*Action item*.
From the entries provided below, copy each line that contains the word "status".

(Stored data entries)
============================================================
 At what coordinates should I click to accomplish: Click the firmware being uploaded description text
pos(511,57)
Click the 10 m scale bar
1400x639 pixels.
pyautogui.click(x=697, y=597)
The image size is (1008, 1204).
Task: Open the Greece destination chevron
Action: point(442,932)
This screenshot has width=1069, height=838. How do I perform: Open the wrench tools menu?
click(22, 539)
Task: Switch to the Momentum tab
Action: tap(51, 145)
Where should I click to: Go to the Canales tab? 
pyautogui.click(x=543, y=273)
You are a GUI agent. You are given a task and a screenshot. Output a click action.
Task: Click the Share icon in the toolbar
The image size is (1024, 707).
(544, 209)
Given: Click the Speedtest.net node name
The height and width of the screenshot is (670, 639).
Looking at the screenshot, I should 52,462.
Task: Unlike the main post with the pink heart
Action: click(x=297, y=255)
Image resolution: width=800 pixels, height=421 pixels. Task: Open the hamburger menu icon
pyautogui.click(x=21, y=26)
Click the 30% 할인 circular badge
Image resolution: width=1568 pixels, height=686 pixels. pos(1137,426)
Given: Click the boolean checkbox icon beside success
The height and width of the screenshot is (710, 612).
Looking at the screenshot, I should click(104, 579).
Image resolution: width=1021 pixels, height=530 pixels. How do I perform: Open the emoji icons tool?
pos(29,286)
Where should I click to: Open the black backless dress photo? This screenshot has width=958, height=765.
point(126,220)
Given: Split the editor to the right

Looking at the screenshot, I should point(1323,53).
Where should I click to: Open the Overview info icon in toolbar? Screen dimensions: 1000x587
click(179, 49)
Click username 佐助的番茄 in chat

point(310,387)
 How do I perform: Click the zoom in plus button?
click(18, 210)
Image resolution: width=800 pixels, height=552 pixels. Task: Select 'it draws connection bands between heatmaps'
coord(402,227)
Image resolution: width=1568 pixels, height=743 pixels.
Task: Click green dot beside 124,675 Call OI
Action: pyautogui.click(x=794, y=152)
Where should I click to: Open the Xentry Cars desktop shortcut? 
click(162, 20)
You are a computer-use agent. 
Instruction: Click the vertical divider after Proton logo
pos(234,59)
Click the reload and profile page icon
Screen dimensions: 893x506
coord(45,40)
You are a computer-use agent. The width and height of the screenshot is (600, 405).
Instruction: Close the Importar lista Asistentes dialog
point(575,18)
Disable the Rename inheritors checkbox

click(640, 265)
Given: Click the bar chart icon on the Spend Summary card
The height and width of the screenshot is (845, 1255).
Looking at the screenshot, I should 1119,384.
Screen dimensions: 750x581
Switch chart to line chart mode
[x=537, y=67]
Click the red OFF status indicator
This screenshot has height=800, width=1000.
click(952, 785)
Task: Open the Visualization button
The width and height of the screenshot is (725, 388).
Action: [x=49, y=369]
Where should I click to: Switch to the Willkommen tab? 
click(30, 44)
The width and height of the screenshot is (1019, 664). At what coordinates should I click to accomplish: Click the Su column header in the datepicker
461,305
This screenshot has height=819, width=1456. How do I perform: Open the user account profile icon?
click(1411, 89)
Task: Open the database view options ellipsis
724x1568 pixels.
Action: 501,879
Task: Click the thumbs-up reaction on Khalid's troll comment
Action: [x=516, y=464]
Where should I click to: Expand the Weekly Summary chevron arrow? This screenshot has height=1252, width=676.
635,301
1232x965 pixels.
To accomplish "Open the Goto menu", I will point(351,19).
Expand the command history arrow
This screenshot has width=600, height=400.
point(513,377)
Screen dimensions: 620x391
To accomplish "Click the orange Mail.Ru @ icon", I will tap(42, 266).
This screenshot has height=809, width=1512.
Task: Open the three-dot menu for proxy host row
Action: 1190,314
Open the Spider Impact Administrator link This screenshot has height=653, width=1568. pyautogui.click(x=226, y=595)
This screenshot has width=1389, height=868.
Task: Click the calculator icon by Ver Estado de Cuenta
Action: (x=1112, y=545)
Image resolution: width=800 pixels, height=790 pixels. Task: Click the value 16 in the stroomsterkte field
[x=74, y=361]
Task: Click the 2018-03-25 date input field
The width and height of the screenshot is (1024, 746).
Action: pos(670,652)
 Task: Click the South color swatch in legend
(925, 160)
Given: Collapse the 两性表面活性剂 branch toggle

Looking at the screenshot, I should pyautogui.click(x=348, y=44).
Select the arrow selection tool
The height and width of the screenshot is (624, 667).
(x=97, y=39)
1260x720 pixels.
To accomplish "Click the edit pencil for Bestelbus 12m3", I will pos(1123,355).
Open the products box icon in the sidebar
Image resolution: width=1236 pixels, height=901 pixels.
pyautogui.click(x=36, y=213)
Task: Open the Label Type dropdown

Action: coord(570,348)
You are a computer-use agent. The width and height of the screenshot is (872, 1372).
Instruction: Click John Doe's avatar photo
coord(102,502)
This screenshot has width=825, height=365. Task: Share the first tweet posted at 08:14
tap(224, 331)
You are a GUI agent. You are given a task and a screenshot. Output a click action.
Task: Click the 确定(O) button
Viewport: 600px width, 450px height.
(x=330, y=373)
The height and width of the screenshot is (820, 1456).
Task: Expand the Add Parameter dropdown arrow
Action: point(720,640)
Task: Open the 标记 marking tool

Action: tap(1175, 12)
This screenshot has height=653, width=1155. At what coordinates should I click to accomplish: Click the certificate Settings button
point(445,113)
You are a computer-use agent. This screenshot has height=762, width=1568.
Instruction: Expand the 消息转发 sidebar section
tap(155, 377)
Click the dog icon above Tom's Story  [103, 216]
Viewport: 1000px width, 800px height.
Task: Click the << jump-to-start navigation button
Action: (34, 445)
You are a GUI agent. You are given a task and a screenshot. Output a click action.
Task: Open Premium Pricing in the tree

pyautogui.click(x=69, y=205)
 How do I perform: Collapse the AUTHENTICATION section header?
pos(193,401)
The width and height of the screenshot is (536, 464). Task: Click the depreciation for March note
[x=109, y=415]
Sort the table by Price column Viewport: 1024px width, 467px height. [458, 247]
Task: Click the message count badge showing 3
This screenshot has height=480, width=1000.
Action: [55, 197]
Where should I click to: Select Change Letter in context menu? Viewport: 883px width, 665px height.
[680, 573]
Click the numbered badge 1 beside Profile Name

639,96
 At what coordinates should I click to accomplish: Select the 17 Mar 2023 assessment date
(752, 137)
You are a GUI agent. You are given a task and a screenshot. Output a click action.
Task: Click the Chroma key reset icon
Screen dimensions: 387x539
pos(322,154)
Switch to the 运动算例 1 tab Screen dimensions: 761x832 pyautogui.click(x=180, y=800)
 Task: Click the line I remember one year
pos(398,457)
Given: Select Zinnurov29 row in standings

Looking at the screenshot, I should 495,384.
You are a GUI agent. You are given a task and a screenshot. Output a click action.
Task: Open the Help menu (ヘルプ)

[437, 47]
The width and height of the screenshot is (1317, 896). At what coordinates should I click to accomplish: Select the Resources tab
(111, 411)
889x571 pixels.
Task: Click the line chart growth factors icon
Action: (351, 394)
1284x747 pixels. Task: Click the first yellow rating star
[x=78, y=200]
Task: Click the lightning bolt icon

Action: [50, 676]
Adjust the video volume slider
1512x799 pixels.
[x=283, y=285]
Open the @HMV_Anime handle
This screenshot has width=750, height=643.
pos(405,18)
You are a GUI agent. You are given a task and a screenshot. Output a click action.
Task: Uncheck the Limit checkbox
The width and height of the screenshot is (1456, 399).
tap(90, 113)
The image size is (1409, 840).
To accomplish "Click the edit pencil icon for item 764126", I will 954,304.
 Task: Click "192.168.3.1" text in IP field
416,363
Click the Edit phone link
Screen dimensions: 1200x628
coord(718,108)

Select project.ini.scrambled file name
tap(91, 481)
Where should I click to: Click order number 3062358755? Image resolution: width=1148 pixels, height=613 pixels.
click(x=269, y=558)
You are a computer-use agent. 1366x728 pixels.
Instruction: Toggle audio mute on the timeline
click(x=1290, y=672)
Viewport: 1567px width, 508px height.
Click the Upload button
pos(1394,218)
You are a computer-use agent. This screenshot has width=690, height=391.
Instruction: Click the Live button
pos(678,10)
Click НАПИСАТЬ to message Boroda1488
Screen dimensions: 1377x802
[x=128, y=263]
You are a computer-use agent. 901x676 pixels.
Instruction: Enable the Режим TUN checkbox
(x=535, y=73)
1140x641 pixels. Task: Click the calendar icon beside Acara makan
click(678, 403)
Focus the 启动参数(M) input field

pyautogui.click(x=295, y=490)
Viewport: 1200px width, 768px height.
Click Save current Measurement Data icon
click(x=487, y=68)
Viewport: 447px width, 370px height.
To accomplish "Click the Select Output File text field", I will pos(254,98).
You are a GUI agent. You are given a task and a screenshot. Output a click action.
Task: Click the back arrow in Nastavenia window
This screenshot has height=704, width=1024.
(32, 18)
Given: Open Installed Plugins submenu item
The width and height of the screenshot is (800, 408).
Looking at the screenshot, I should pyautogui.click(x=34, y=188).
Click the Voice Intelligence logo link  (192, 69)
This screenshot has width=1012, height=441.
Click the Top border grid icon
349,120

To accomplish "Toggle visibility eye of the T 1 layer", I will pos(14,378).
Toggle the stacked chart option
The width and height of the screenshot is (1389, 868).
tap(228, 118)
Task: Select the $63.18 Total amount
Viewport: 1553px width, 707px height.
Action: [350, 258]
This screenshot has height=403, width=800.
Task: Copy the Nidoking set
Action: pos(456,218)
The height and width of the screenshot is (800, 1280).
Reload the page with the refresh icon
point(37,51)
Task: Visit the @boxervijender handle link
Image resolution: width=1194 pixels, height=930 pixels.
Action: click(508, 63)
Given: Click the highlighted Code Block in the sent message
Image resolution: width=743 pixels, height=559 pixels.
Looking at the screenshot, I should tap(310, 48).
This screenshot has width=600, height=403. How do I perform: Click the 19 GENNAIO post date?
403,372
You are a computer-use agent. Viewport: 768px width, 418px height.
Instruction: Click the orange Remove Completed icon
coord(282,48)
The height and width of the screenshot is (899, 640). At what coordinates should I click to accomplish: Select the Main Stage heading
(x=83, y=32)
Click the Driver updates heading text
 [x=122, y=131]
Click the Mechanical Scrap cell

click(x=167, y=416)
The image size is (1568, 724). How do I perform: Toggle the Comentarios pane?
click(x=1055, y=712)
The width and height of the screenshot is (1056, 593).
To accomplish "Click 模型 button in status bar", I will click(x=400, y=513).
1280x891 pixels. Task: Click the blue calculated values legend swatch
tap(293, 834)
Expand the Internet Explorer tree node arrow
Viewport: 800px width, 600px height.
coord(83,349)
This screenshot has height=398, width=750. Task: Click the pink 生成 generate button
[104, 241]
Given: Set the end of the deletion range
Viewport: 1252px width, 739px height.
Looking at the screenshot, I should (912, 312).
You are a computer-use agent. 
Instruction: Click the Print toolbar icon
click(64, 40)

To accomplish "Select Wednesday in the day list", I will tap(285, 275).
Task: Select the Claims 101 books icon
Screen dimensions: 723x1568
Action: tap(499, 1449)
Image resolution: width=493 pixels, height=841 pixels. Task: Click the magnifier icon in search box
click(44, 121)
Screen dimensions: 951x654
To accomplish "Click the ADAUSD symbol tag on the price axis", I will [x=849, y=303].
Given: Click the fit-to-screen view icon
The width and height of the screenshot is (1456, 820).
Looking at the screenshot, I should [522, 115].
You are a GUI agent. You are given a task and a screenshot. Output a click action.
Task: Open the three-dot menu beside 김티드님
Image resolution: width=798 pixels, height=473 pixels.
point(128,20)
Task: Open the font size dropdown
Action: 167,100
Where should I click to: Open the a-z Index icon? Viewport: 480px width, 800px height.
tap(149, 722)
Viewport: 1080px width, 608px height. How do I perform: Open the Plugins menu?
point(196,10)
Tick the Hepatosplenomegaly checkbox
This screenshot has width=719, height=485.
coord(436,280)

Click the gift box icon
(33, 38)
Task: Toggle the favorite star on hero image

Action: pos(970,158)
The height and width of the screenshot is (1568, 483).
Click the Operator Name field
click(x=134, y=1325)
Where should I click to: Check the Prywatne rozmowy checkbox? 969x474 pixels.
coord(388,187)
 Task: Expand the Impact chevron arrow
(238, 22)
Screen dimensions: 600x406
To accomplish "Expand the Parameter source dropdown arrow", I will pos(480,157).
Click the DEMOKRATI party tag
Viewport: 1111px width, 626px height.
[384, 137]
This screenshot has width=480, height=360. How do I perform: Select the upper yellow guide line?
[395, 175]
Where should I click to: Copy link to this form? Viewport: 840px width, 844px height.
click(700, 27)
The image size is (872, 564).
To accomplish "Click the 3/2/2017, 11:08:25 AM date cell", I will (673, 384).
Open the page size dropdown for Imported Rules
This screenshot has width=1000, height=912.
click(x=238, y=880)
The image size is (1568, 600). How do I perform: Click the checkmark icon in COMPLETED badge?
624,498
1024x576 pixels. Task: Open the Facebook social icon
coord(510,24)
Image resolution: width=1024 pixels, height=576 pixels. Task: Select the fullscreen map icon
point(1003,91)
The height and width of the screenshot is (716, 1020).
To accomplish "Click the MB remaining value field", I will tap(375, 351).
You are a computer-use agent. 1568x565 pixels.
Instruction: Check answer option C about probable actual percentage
============================================================
*Task answer*.
Click the red OFF status indicator
To accomplish "Click 模型 button in status bar", I will click(x=400, y=513).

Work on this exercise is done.